Some years ago a friend of mine was returning from a business trip to Europe. As a great lover of fine cognac he had paid a bunch of money for four, one liter bottles of really good stuff beyond VSOP.

At US customs they confiscated three out of the four bottles. He kicked up a fuss, offered to pay duty, begged ;all to no avail. He then remarked; "bet you guys are going to have a great party tonight" At that point the customs officer told him to come with him. They went into a back room where the customs guy proceeded to break the neck of each bottle on a nail over a sink, then pour the contents down the sink.

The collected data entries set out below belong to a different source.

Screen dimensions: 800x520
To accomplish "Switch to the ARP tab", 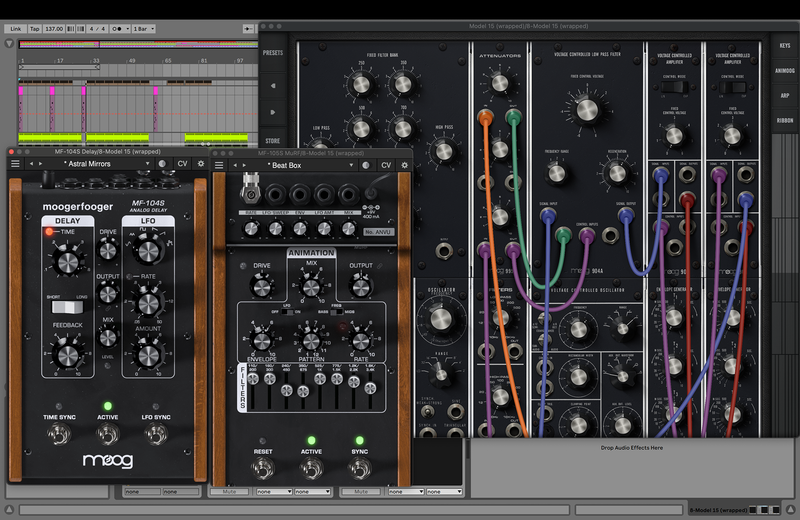I will pyautogui.click(x=785, y=96).
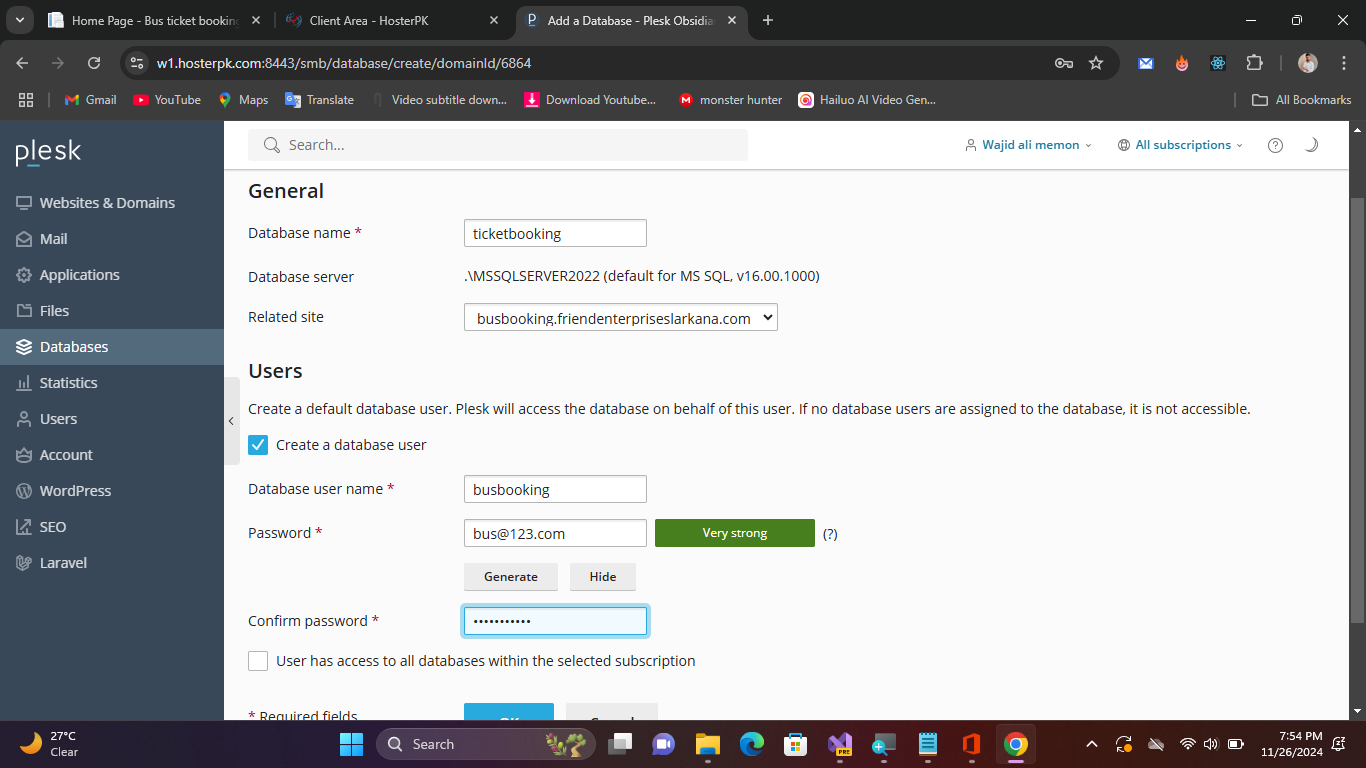Collapse the sidebar with the arrow handle
This screenshot has height=768, width=1366.
232,421
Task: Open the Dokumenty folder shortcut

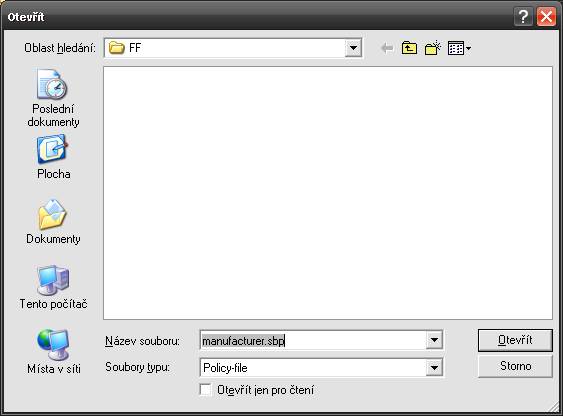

With that he smiled & let my friend go on his way.

My friend was nearly in tears as he collected his luggage.

My other favorite customs story is about a US Embassy staffer stationed in Moscow in the bad old days.

About once a month the embassy would send a junior person to Helsinki to the Stockman department store to load up on Western foods that were unavailable in Moscow & too fragile for the bag. On this trip the young staffer had amongst other things a dozen nice ripe avocados

The Russian customs guy was very curious about the avocados having never seen one before. He decided that he had to confiscate them. As per instructions the embassy staffer made no fuss just let him take them. As she was leaving he asked; "by the way, how do you cook these?"

Her reply; " well, first you boil them for two hours......"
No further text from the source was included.